J Cancer. 2015 Mar 7;6(5):438-47. doi: 10.7150/jca.10398. eCollection 2015.
The number of patients with hepatocellular carcinoma (HCC) in the absence of both hepatitis B virus surface antigen (HBsAg) and hepatitis C virus antibody (HCVAb) (NBNC-HCC) has been rapidly increasing in Japan. The objective of this study was to compare the clinical and pathological characteristics between patients with the NBNC-HCC, those with HBsAg positive HCC (B-related HCC) and HCVAb positive HCC (C-related HCC). A better understanding will facilitate the development of postoperative strategies to better manage patients with NBNC-HCC.
Consecutive 219 patients with primary HCC: (B-related, n=35; C-related, n = 104; NBNC, n = 80) were treated by hepatic resection or ablation. Clinicopathological characteristics including postoperative course were retrospectively compared between the three groups.
When comparing within stage I and II, the NBNC-HCC group had improved recurrence free survival (RFS) compared to the C-related HCC (p = 0.013) but had not been good overall survival (OS). Moreover, the NBNC-HCC group showed higher rate of death due to other cancers and cardiovascular disease (p = 0.011) compared to the C-related HCC. Multivariate analysis revealed that the only prognostic factor for RFS in the NBNC-HCC group was high serum total bilirubin.
In the patients with the NBNC-HCC, elevated serum bilirubin could predict poor RFS after surgery. Furthermore, patients must be carefully followed-up not only for HCC but also for the occurrence of other critical diseases including multiple other cancers.
在日本,既无乙肝表面抗原(HBsAg)也无丙肝抗体(HCVAb)的肝细胞癌(HCC)患者数量一直在迅速增加。本研究的目的是比较无HBsAg和HCVAb的HCC患者(NBNC-HCC)、HBsAg阳性的HCC患者(B相关HCC)和HCVAb阳性的HCC患者(C相关HCC)之间的临床和病理特征。更好地了解这些特征将有助于制定术后策略,以更好地管理NBNC-HCC患者。
连续纳入219例原发性HCC患者(B相关,n = 35;C相关,n = 104;NBNC,n = 80),接受肝切除或消融治疗。对三组患者的临床病理特征(包括术后病程)进行回顾性比较。

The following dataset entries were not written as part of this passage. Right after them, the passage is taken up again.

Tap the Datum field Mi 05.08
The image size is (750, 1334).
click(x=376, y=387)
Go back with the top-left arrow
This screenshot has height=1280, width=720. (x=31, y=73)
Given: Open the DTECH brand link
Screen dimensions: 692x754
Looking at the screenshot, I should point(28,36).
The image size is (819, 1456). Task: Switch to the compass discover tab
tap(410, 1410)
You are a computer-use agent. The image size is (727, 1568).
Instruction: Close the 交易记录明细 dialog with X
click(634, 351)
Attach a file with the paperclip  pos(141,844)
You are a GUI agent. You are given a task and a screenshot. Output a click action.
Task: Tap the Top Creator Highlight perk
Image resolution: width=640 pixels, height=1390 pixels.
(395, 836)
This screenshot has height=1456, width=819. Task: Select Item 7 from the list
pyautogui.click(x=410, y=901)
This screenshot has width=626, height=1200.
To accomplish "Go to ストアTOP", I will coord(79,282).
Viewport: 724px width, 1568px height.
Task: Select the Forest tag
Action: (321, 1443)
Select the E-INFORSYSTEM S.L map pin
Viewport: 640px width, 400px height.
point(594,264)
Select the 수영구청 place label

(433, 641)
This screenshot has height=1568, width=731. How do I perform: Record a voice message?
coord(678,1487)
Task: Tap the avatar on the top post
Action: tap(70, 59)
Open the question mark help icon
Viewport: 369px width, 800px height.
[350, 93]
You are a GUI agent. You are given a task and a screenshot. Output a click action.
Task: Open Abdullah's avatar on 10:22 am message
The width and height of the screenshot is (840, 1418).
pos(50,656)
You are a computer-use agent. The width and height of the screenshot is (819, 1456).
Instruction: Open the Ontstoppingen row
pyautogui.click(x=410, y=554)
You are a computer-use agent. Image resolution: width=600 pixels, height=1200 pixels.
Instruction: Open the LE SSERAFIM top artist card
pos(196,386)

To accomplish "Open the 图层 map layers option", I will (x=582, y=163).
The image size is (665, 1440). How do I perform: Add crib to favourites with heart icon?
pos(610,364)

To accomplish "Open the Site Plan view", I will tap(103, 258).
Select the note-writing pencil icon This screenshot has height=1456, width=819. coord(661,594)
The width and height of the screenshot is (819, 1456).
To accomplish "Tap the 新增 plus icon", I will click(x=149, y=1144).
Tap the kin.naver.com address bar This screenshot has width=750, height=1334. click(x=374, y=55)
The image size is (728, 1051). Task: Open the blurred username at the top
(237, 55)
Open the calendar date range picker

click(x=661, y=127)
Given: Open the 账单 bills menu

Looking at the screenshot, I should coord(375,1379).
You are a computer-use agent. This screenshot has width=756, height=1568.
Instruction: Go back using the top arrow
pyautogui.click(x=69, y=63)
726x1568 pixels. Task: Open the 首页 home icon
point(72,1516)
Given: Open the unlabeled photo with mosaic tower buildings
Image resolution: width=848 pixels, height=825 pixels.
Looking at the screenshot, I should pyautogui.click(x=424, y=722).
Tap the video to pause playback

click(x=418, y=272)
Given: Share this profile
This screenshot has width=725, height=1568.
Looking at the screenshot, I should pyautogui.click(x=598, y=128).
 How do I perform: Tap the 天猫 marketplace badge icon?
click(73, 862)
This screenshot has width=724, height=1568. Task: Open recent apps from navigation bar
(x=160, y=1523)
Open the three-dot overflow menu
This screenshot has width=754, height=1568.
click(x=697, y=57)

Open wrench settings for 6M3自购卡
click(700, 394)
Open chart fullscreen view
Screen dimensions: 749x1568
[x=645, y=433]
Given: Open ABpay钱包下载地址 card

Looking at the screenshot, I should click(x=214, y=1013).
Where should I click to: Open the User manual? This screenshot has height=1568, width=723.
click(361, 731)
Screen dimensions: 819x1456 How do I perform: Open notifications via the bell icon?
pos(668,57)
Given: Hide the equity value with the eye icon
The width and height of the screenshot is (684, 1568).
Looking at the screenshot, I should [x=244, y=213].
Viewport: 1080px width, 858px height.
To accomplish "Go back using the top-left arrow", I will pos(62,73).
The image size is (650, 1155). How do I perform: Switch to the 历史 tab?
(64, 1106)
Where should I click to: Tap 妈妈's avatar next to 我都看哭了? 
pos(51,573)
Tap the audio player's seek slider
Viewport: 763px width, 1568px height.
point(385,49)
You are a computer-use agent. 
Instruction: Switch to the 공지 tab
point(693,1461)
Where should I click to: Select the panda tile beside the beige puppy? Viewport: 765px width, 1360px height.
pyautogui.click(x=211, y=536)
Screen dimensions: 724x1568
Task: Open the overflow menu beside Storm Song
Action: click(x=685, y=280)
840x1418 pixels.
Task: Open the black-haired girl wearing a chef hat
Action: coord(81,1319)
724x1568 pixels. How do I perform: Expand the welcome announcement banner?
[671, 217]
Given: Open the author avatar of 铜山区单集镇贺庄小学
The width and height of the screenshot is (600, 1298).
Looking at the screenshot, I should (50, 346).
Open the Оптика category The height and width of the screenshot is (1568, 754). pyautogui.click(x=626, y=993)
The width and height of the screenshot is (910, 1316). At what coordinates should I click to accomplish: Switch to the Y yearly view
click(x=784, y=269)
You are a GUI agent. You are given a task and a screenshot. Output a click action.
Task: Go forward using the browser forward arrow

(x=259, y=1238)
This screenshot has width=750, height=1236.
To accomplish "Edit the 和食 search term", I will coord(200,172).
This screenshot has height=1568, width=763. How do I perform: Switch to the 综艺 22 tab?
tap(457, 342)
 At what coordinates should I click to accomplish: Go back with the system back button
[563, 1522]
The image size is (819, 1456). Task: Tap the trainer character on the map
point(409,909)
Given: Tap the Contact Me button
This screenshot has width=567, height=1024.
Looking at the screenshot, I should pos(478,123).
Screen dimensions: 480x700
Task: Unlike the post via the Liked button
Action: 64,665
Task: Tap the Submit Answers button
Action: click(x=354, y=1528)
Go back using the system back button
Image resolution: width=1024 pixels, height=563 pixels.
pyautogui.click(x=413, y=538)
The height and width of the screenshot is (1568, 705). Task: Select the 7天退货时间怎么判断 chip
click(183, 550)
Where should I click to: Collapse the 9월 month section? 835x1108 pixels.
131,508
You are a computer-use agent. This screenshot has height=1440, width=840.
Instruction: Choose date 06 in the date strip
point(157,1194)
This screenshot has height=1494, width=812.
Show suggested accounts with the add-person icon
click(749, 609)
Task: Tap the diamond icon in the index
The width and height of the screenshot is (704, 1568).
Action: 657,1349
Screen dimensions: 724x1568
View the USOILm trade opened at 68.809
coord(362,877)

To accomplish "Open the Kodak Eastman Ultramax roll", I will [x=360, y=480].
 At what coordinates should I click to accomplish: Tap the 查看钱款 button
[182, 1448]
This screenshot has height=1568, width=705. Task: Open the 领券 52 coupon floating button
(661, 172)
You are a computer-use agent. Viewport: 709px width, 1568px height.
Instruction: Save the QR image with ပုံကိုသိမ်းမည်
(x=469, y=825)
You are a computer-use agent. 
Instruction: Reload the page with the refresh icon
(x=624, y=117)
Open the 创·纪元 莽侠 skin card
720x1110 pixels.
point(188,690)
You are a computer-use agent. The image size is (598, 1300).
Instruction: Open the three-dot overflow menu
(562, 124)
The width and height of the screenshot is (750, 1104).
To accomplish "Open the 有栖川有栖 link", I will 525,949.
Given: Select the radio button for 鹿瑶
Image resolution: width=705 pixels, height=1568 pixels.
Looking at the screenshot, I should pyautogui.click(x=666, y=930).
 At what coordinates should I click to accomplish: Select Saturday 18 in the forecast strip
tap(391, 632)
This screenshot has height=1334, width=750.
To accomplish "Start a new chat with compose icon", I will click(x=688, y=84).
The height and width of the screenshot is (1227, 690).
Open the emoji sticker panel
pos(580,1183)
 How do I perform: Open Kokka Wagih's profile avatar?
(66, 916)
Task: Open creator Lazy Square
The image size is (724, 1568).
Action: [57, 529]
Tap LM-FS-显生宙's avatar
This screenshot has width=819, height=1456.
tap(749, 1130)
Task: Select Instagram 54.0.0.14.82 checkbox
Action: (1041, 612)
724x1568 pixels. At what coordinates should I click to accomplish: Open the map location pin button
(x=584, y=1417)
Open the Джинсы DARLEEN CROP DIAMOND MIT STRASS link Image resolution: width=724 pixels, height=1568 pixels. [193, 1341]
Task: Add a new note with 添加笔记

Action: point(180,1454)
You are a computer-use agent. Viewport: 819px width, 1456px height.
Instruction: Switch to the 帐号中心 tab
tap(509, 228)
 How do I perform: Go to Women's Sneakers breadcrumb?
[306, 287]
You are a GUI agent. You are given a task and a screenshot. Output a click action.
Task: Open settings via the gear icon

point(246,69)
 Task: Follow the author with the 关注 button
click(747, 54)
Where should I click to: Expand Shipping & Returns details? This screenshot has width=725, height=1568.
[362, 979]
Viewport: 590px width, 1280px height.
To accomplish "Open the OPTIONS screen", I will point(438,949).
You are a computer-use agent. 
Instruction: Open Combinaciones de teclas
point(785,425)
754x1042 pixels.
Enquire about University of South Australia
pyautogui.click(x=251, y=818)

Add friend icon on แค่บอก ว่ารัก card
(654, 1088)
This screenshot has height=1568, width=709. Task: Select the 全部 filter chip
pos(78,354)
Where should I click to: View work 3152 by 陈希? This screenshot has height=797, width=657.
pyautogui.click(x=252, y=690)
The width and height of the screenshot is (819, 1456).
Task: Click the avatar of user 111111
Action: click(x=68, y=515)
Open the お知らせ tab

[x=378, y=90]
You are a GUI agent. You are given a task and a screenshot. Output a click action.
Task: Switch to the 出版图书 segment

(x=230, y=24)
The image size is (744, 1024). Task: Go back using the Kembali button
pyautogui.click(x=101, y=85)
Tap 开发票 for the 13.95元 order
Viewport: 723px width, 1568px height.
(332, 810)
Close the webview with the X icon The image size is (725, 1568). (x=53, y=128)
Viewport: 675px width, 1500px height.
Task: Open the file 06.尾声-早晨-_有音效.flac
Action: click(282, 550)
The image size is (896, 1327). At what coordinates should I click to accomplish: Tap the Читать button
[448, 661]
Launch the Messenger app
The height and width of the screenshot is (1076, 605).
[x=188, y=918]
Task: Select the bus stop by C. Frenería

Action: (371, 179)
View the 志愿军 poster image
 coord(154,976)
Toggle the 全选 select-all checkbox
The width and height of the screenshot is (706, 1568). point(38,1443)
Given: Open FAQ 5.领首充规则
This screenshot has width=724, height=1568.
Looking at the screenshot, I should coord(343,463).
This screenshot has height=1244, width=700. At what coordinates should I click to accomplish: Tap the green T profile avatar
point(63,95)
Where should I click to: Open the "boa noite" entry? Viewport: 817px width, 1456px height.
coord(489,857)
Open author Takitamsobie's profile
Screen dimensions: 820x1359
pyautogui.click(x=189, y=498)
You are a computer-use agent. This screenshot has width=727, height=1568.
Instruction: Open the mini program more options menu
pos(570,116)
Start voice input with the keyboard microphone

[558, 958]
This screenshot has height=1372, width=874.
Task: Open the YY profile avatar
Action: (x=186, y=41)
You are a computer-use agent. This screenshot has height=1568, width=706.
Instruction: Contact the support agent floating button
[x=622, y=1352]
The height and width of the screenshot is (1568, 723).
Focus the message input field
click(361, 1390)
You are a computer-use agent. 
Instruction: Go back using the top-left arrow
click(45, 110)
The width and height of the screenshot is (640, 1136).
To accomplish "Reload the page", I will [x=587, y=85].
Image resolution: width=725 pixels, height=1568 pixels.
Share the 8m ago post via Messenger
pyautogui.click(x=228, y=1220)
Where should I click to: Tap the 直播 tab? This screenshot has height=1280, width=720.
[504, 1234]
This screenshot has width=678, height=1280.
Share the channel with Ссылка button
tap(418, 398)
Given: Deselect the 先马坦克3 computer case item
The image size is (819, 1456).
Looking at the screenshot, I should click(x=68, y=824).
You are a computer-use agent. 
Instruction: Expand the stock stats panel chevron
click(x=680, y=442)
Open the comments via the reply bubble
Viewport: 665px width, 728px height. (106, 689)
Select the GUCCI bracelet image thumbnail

在I期和II期患者中比较时,NBNC-HCC组的无复发生存期(RFS)较C相关HCC组有所改善(p = 0.013),但总生存期(OS)不佳。此外,与C相关HCC组相比,NBNC-HCC组因其他癌症和心血管疾病导致的死亡率更高(p = 0.011)。多因素分析显示,NBNC-HCC组中RFS的唯一预后因素是血清总胆红素水平升高。
在NBNC-HCC患者中,血清胆红素升高可预测术后RFS不佳。此外,不仅要对HCC患者进行密切随访,还要对包括多种其他癌症在内的其他严重疾病的发生情况进行密切随访。